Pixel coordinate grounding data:
_ _ _ _ _
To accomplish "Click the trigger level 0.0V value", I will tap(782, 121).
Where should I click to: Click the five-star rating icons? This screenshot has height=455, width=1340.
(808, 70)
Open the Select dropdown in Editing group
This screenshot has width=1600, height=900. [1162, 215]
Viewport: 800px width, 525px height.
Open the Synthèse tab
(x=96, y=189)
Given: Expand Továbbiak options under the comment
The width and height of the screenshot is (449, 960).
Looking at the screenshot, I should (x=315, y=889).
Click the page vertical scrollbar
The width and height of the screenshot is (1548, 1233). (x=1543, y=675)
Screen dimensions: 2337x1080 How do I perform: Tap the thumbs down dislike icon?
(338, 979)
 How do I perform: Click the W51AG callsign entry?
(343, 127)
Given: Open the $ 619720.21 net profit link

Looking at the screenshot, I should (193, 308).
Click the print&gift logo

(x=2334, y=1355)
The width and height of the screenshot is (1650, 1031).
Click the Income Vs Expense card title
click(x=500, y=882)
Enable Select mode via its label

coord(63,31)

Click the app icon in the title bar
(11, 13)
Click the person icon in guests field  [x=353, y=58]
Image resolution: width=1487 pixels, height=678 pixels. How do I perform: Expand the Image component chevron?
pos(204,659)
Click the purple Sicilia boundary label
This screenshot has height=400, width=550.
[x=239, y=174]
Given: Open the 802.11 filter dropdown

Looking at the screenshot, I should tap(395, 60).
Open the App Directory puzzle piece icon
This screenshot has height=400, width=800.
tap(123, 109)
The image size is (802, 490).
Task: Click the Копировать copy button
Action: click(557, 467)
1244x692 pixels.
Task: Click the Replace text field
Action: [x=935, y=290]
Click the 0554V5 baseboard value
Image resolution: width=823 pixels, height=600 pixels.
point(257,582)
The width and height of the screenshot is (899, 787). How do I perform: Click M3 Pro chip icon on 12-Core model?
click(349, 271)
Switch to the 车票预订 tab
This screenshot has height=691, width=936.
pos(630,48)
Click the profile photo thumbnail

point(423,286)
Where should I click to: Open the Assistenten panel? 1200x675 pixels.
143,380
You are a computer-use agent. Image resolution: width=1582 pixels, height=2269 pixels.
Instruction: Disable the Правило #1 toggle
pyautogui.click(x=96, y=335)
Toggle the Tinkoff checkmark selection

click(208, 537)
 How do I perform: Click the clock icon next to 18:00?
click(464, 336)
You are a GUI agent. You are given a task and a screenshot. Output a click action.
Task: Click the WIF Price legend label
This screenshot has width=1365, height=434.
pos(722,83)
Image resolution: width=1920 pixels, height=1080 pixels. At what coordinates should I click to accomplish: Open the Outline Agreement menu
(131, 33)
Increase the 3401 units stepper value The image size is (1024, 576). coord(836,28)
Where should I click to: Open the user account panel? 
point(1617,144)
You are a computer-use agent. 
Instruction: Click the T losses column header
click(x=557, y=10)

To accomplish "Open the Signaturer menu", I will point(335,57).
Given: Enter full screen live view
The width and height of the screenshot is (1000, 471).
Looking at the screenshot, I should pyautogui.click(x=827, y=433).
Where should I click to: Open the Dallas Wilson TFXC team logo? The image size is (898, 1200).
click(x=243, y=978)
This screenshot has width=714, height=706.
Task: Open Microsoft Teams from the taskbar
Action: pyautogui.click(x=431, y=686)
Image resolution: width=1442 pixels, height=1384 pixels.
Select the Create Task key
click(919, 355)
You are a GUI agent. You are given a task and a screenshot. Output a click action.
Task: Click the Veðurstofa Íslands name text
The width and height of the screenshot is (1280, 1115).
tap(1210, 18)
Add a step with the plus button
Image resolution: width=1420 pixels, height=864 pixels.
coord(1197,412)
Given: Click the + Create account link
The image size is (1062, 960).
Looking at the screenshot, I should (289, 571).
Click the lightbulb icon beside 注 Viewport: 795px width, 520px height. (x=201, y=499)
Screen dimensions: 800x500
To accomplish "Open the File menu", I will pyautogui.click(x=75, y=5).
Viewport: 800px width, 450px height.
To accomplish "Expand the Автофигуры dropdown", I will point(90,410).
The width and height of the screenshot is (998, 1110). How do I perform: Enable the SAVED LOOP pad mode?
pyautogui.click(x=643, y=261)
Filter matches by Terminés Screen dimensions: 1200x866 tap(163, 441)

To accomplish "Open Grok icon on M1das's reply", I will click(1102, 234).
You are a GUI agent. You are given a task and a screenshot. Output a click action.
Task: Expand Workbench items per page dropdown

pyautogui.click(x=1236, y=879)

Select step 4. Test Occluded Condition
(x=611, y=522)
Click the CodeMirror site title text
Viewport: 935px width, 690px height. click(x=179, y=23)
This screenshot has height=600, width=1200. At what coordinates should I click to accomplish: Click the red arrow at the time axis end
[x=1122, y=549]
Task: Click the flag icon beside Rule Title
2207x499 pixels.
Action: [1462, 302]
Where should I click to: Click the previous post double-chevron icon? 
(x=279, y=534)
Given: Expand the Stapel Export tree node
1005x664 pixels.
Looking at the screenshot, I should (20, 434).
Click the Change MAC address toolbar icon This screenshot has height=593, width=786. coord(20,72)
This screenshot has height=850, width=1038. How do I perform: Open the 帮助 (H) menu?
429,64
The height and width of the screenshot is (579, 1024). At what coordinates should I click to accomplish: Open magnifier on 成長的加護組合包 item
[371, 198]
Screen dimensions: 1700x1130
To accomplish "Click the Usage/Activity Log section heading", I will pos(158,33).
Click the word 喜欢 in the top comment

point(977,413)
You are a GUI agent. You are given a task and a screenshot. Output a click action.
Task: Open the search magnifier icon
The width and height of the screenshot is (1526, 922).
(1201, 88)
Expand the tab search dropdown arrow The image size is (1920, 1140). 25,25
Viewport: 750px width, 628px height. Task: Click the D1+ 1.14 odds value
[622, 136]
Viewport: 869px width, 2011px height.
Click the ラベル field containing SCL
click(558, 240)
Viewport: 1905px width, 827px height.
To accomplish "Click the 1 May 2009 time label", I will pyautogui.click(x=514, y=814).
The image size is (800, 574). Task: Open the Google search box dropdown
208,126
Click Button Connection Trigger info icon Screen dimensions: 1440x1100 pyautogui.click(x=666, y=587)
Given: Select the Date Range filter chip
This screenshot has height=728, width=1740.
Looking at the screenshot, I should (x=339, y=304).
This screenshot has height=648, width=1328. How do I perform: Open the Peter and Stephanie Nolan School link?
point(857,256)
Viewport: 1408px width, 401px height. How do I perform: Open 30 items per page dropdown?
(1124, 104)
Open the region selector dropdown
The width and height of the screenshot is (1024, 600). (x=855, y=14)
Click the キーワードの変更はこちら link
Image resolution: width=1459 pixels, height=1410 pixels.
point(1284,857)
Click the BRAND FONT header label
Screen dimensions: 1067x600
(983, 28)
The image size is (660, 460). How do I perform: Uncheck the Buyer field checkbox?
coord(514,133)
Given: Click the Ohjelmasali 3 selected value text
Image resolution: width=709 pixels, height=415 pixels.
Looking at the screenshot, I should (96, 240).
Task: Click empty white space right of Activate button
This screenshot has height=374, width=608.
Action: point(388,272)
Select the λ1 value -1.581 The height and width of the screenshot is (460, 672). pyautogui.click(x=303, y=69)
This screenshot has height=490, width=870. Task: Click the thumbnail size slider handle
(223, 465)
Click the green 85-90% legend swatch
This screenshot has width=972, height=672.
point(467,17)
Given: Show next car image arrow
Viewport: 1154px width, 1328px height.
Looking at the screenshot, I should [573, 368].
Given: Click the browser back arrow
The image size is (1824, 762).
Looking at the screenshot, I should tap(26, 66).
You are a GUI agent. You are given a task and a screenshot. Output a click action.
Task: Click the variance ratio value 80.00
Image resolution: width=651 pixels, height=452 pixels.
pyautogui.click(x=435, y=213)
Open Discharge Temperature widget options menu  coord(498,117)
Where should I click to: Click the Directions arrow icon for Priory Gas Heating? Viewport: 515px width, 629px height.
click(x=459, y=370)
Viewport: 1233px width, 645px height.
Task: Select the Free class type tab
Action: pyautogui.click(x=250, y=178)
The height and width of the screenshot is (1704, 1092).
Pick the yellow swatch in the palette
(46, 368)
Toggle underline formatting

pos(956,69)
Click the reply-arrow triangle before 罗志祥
_ _ _ _ _
* What to work on:
Look through the entries and return every line where "beside" appears.

* Response to this task:
Click the lightbulb icon beside 注 Viewport: 795px width, 520px height. (x=201, y=499)
Task: Click the flag icon beside Rule Title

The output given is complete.